The experiments were conducted at 20 °C using an Optima XL-I analytical ultracentrifuge (Beckman Coulter, USA) with an An-50 Ti rotor. For sedimentation velocity experiments, cells with a standard Epon two-channel centerpiece and sapphire windows were used. The sample (400 μL) and reference buffer (420 μL) were loaded into the cells. The rotor temperature was equilibrated at 20 °C in the vacuum chamber for 1–2 h prior to the startup. The sedimentation velocity experiment was conducted at protein concentrations of 2.5 and 0.6 mg/mL. Changes in the concentration gradient were monitored with a Rayleigh interference optical system at 10-min intervals during sedimentation at 50 × 103 rpm. Partial specific volume of the protein, solvent density, and solvent viscosity were calculated from standard tables using the SEDNTERP software56. The resulting scans were analyzed using the continuous distribution c(s) analysis module in the SEDFIT software57. Sedimentation coefficient increments of 100 were used in the appropriate range for each sample.
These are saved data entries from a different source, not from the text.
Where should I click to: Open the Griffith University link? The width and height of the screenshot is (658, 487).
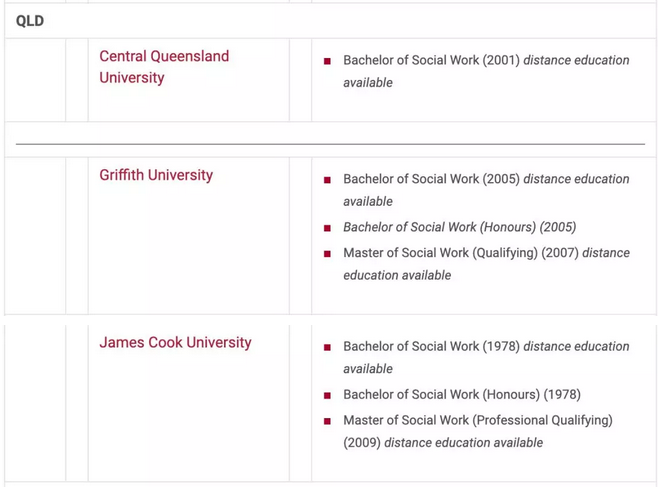pos(156,175)
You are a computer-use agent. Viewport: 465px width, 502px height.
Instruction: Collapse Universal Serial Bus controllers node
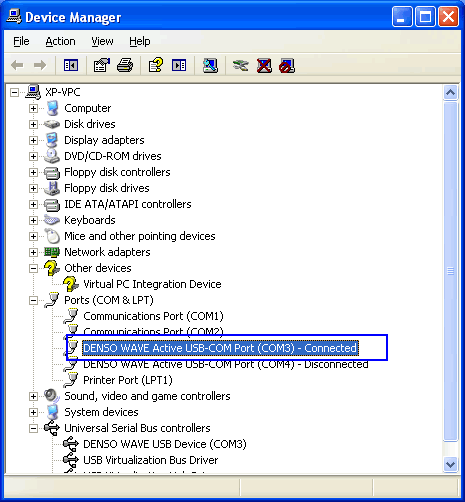point(33,428)
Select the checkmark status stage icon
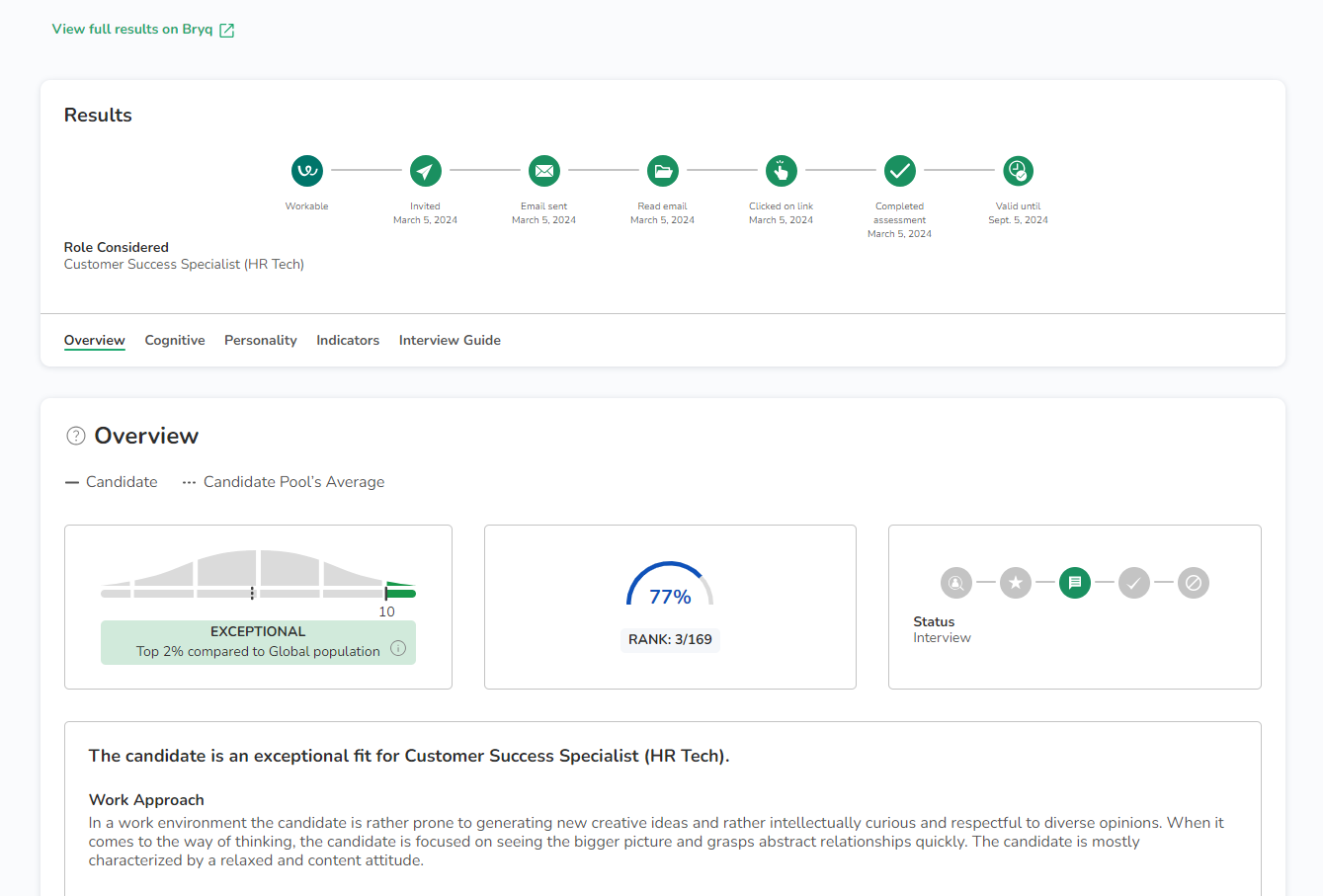The image size is (1323, 896). (x=1134, y=583)
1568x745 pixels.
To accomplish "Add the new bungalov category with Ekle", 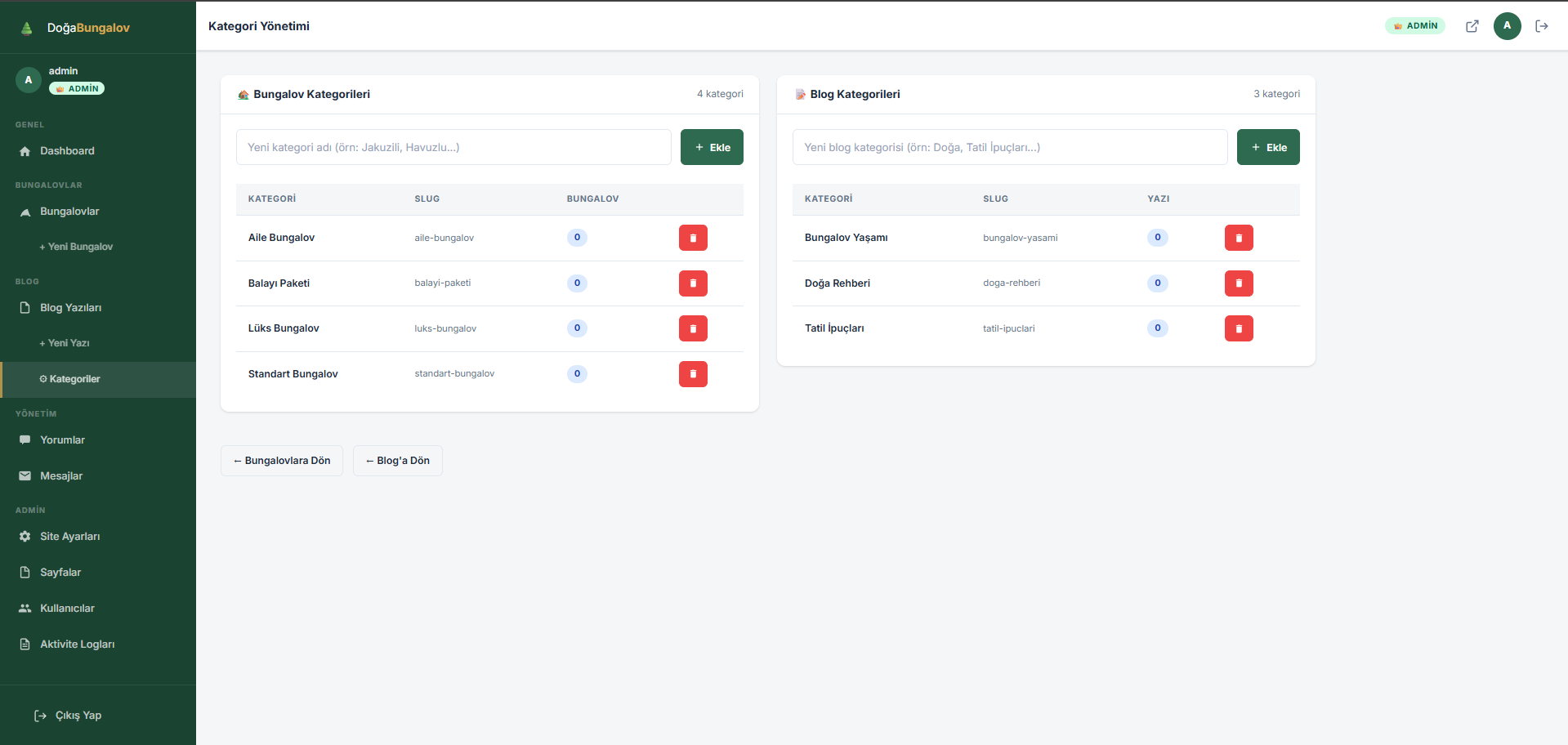I will 712,147.
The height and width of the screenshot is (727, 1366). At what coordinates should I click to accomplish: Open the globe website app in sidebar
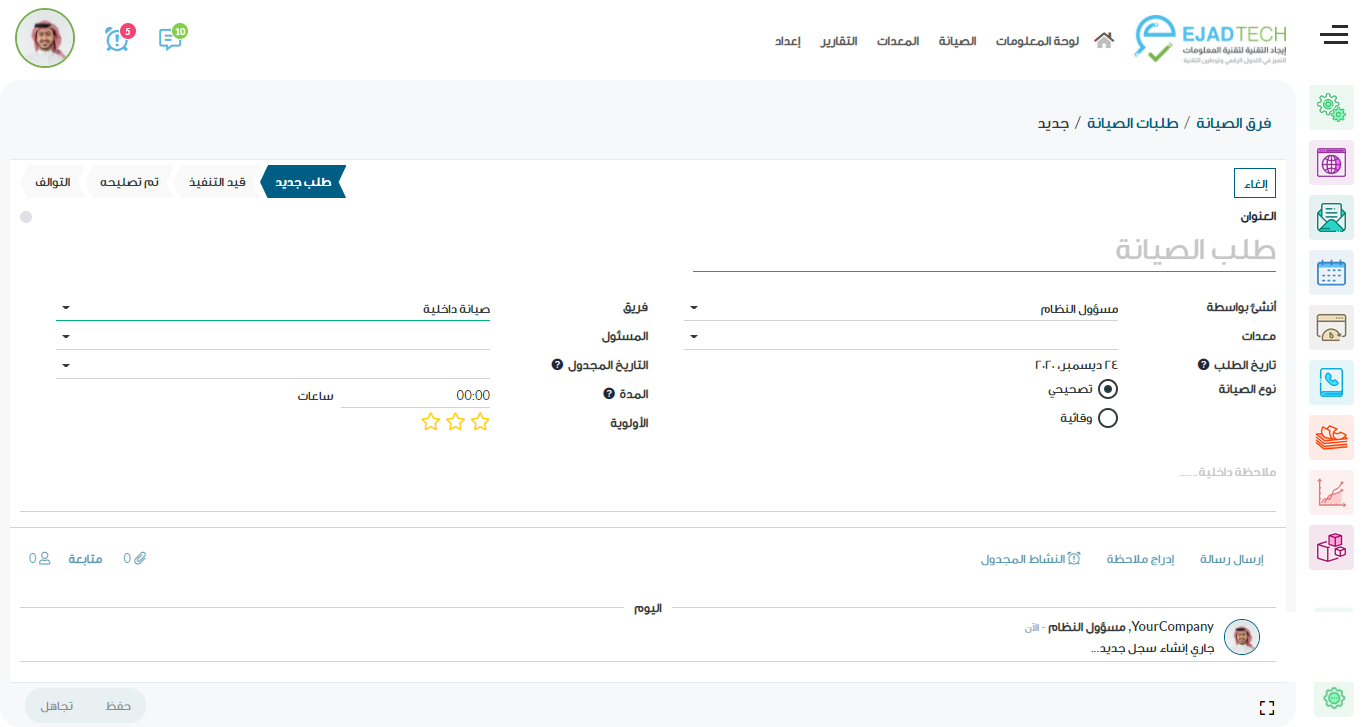1331,162
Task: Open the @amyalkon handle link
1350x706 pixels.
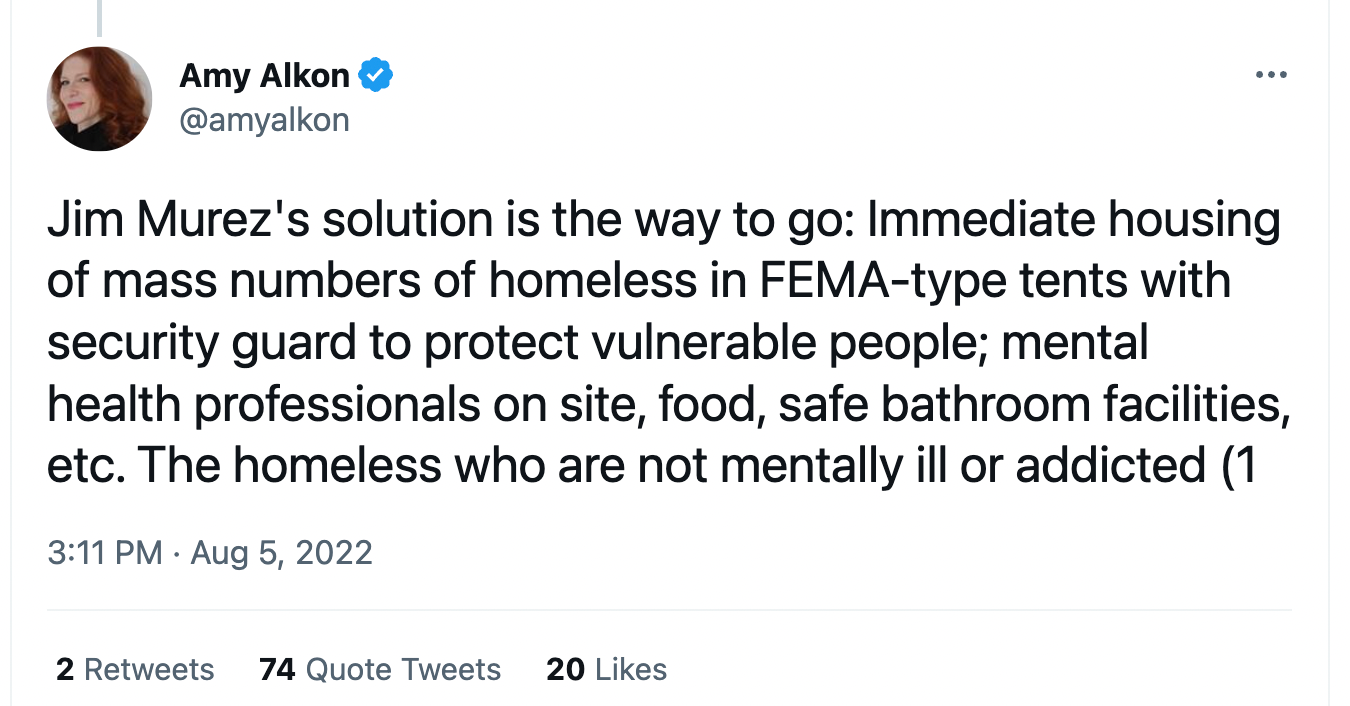Action: 264,121
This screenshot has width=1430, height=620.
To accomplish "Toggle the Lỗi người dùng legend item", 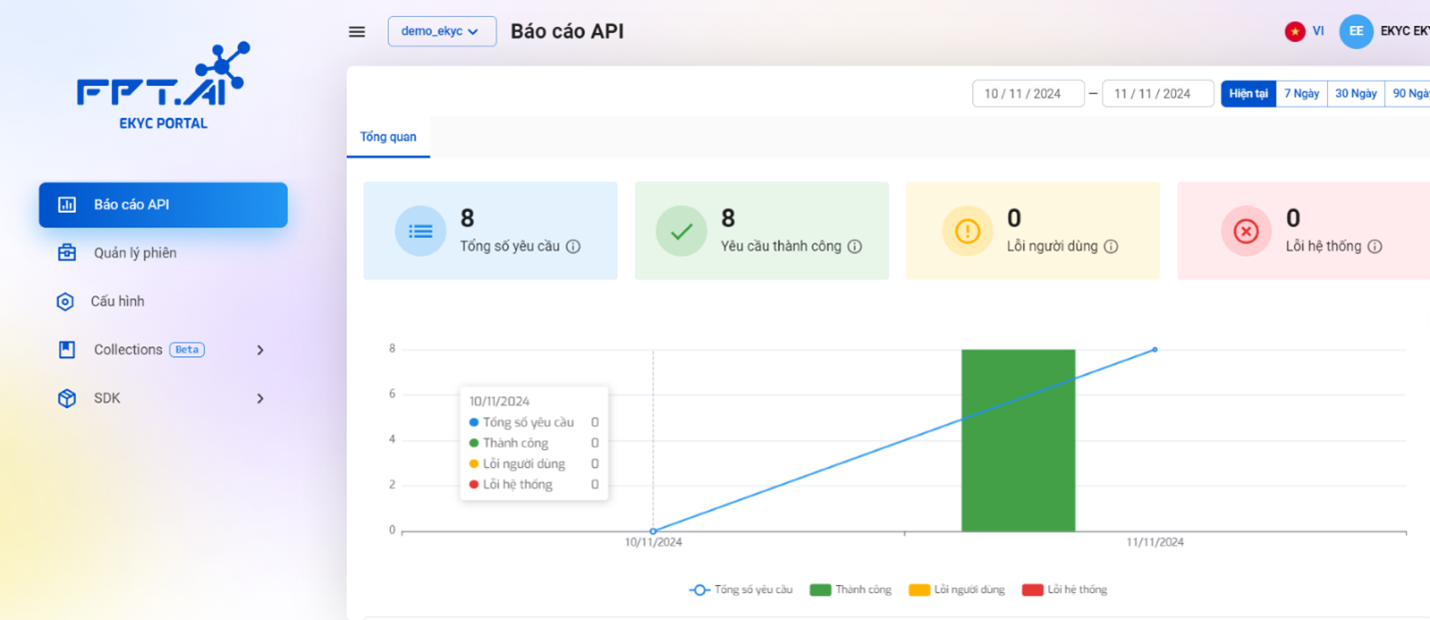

The frictional coefficient was allowed to float during fitting. The weighted average sedimentation coefficient was obtained by integrating the range of sedimentation coefficients in which peaks were present. The values of the sedimentation coefficient were corrected to 20 °C in pure water (s20,w). The c(s) distribution was converted into c(M), a molar mass distribution.

Small Angle X-ray Scattering (SAXS)

SAXS measurements were performed at 20 °C on a BioSAXS-1000 system (Rigaku, Japan) mounted on a MicroMax007HF X-ray generator (Rigaku, Japan). The PILATUS 100k detector, at a sample-to-detector distance of 482.8 mm, was used to measure scattering intensities. Sample solutions in 20 mM Tris-HCl pH 7.5 with 100 mM NaCl were used for SAXS measurements. The samples containing 5 mM CaCl2 were used for analysis of the Ca2+-bound form. Circular averaging of the scattering intensities was carried out by means of the SAXSLab software (Rigaku, Japan) to obtain one-dimensional scattering data I(q) as a function of q (q = 4πsinθ/λ, where 2θ is the scattering angle, and the X-ray wavelength λ = 1.5418 Å). To check the interparticle interference, I(q) data were collected at different protein concentrations (1.9, 3.3, 4.0, and 4.5 mg/mL for the Ca2+-free form; 2.0, 3.2, 4.2, and 5.2 mg/mL for the Ca2+-bound form). To estimate molecular mass of CsTAL3, SAXS measurements of standard proteins (5.8 mg/mL glucose isomerase [172 kDa], 1.6 mg/mL BSA [66 kDa], 5.0 mg/mL ovalbumin [43 kDa], and 2.7 mg/mL hen egg lysozyme [14 kDa]) were carried out under the same conditions. Exposure time was 2 h for CsTAL3, BSA, and lysozyme and 0.5 h for glucose isomerase and ovalbumin. All SAXS data were analyzed with the software applications embedded in the ATSAS package58. The radius of gyration Rg and forward scattering intensity I(0) were estimated from the Guinier plot of I(q) in a smaller-angle region of qRg < 1.359. The distance distribution function P(r) was calculated by means of the GNOM software60, where the experimental I(q) data were used in a q-range from 0.011 to 0.303 Å−1. The maximum particle dimension Dmax was estimated from the P(r) function as the distance r for which P(r) = 060. Bead-modeling software DAMMIF61 was used to generate an ab initio model. Ten individual runs of DAMMIF were conducted and averaged with DAMAVER62. BILBOMD was used for rigid body modeling by molecular dynamics simulations and minimal ensemble model generation48. Initial models of full-length CsTAL3 for BILBOMD analysis were generated with Coot 52. The collected SAXS data and data statistics are provided in Fig. 4.